The question is what minimum altitude, speed and exterior air pressure/drag must be reached in order to become weightless without having to push the yoke for lowering a spaceplane's nose.

Reportedly humans start to perceive linear gravity "properly" at 0.007 g. So let's define considerable weightlessness as below 0.007 g (and above minus 0.007 g). 0.007 g is 0.069 m/s².

From all my atmospheric and spaceflights in Orbiter2016 I can conclude that you must get above 200,000 ft (61 km) in order to, when idling the engine, become weightless without having to push the yoke, but by keeping the spaceplane freely floating without controlling it. My spacecraft's accelerometer shows gravity at the x-, y- and z-axis. Above 200,000 ft gravity may fall below 0.069 m/s² (and remain above minus 0.069 m/s²) on all three axes if idling the engine. This does not necessarily occur immediately when you idle the engine but when the spaceplane reaches a certain cancelling-out-speed, de-/acceleration or angle. It also doesn't mean that you have to idle your plane's engine at or above 200,000 ft, you may idle it at lower altitudes and let the plane freely float on, surpassing 200,000 ft.

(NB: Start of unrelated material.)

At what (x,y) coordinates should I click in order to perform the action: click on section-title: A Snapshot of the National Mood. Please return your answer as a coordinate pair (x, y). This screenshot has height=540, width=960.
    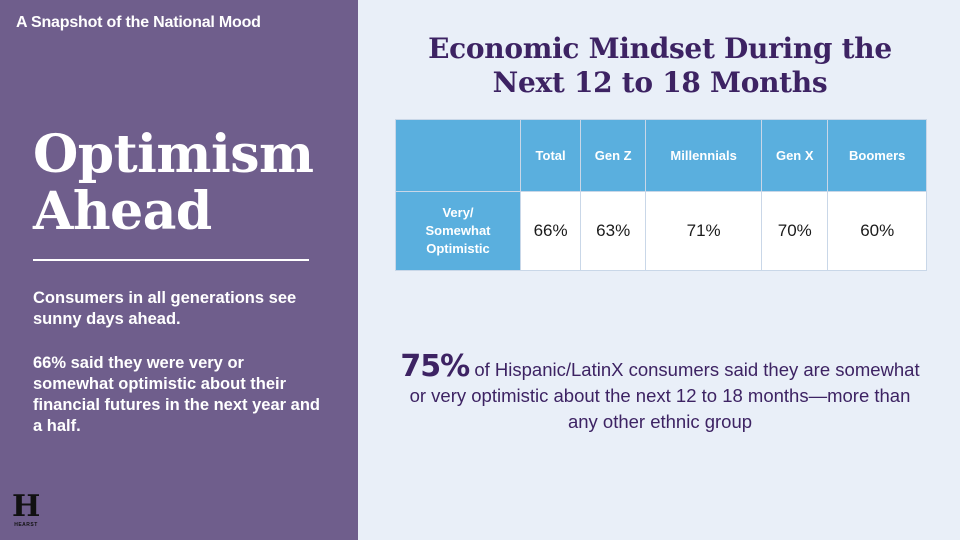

The speed above that altitude is usually around Mach 5-5.5 (5-5.5x the speed of sound) which at that altitude is a ground speed of around 1-1.1 mi/s or around 1.5-1.8 km/s. The atmospheric pressure above 200,000 ft falls below 0.003 psi.

Absolute weightlessness (so that all three axes show 0.000 m/s²) may be achieved above 54 mi (86.9 km) and your speed would be around Mach 6.5-7.0.

So as per the very realistic Orbiter2016 these seem to be the minimum requirements for achieving weightlessness without manually lowering a plane's nose. For comparison, the U.S.-defined space border is at 264,000 ft (50 mi, 80.47 km) and the FAI-defined space border at 100 km (330,000 ft, 62.14 mi).

From the five examples provided in the question, Mike Melvill in SS1 flight 14P may have become weightless.

Answer 7

Just a vertical movement may do, a very special case of a parabolic flight. You only need the proper acceleration to get zero gravity for a short time. A drop tower with a vacuum tube like the Fallturm Bremen will do.

A drop from 110 m height delivers 4.74 seconds of weightlessness. Using a catapult from ground will double the time. For a free fall experiment without atmospheric drag the vacuum tube is evacuated.